What to work on:
**a)** In the passage on binary rewriters, starting with "Since E9Patch’s trampolines" and going on through "patched binary file.", swap "binary file" for "executable" and give that stretch back.
**b)** How would the passage on binary rewriters go on after its last sentence?

Source document:
BEGIN

Since E9Patch’s trampolines are spread throughout the entire address space, to comply with punning constraints, the binary file could become very large and fragmented. To prevent this, the physical page grouping technique was introduced, which assigns multiple virtual pages to the same physical page in memory, significantly reducing the file size and RAM usage of the patched binary file.
Zipr was first published in 2016 [11] and then improved in 2017 to support C++ exception handling [13]. The tooling was open-sourced in 2019 [1]. The last update was in 2023, where the original authors published a new paper [12] highlighting the achievements Zipr had since its first release.
To rewrite a binary, Zipr has three steps. In the first step, it constructs the Intermediate Representation (IR) by first disassembling the binary. Because of SC1 Zipr uses multiple disassemblers to leverage the strengths of each tool. After the disassembling, the CFG is constructed. To not only fix SC4, Zipr pins addresses that could be targeted during runtime. To decide which addresses must be pinned, the original program’s CFG is used. Then the binary can be instrumented using Zipr’s API that allows the user to iterate through the functions and instructions of the original program, which then can be modified, replaced, or removed. It is also possible to add new instructions or specify how to link in pre-compiled program code and execute functions therein. After the modification of the IR representation, it is reassembled into a series of instructions and units of data, which are then assigned a location in the modified program’s address space. The process starts by creating references in the modified program at the pinned addresses. For each pinned address, a trampoline is created, which then redirects the flow to the new address of the instruction. The space between the pinned addresses is then used to fill in the new instrumented binary code.
In this section the presented binary rewriters are compared. For this, different comparison parameters are defined and then compared.
The most limiting factor of the binary rewriter is the supported architecture. While they all use the same techniques, like trampolines or symbolization, to achieve (near) soundness, some rewriters are using specific features or behaviors bound to a single architecture. While both SURI and ARMore do use the same technique of symbolization to distinguish between static pointers and integer values, they are using architecture-specific behaviors like CET or architecture-specific instruction. While ARMore found a solution to create a fallback mechanism to the heuristic-based disassembling by creating a rebound table this solution is only possible for architectures with a fixed-instruction set. In contrast, Zipr's technique of pinning addresses, at the cost of performance, enables it to support more architectures, like ARM or MIPS, than its initial architecture.

END

Dataset:
BEGIN

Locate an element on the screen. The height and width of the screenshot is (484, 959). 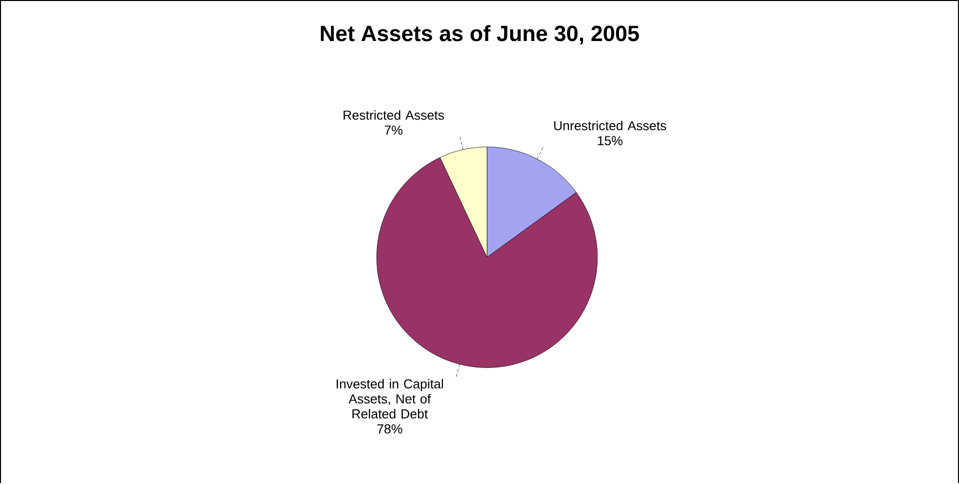
chart-title: Net Assets as of June 30, 2005 is located at coordinates (480, 35).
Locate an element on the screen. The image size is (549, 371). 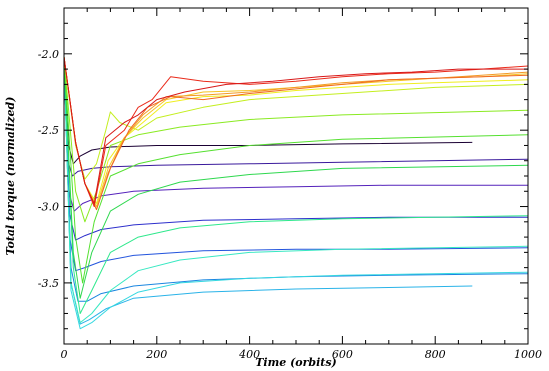
x-tick-label: 400 is located at coordinates (249, 354).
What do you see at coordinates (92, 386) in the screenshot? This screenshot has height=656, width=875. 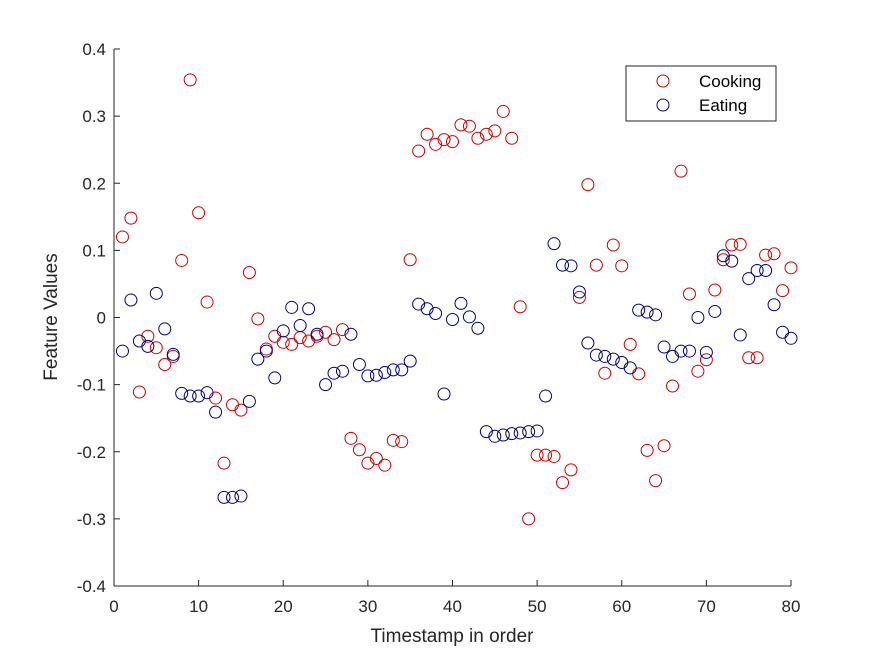 I see `y-tick-label: -0.1` at bounding box center [92, 386].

END

Task responses:
**a)**
Since E9Patch’s trampolines are spread throughout the entire address space, to comply with punning constraints, the executable could become very large and fragmented. To prevent this, the physical page grouping technique was introduced, which assigns multiple virtual pages to the same physical page in memory, significantly reducing the file size and RAM usage of the patched executable.

**b)**
Static binary rewriting has two major techniques, which each have their own benefits and drawbacks. The easiest techniques are trampolines, avoiding a lot of problems coming from the disassembling of the original binary. While it is a sound technique, it comes with huge performance losses, which PIPER and E9Patch suffer from. Depending on the goal, this might be no issue, like when patching a single vulnerability, which only involves patching a few instructions. But when the goal is to instrument the binary for fuzzing, which involves patching a huge amount of instructions, the introduced performance overhead is not tolerable. To solve this, the second technique, reassembling, can be used, where the binary is first disassembled, modified, and then reassembled. This is used, for example, when using symbolization as described in §3.2. But symbolization has multiple hard problems. The first issue is the use of heuristics during the disassembling. To solve this, a fallback mechanism must be implemented like ARMore did. Otherwise, the rewriter cannot guarantee correctness, like SURI, which does have a 100% success rate during their evaluation, but because there is still a risk of missing a pointer, the authors do not claim to have a sound solution. Symbolization does also suffer from the issue of distinguish between static pointers and integer values. To solve this, the binary rewriters are employing different techniques that do not work across different architectures, like the use of CET which requires the binary to be compiled with Intel’s CFI enabled. ARMore on the other hand, uses specific instructions that only existed on the ARM architecture.
In order for a binary rewriter to be sound, the rewritten binary must work in 100% of cases and should not crash because it missed, for example, a pointer construction. But even though SURI archives 100% correctness, because it does rely on heuristics, it is not a sound technique. Binary rewriters have two options for archive soundness. Either by creating a fallback option in case the disassembler did miss a pointer, like ARMore or by removing the dependence on disassembling completely, like E9Patch or PIPER. But both solutions come with their own drawbacks. In the case of ARMore, the limitation of the .text section to 128 MB makes it not possible to rewrite, for example, Chromium or, in the case of E9Patch and PIPER at a huge performance loss, making them unusable for multiple use cases like fuzzing.
Some limitations are general and not bound to a chosen technique, like the limitation for non-self-modifying binaries. As all static rewriters do the modification before the execution and the self-modifying is during the execution, the only solution for this would be dynamic binary rewriting. Other limitations are fundamental because of the chosen technique, like the limited support for all instructions when using trampolines, which both PIPER and E9Patch suffer from. Limitations like the requirements of CET when using SURI are because of the specific techniques used to solve a specific problem, which could be replaced in case the binaries offer a different feature, like in this case the relocation information in PIE-enabled binaries.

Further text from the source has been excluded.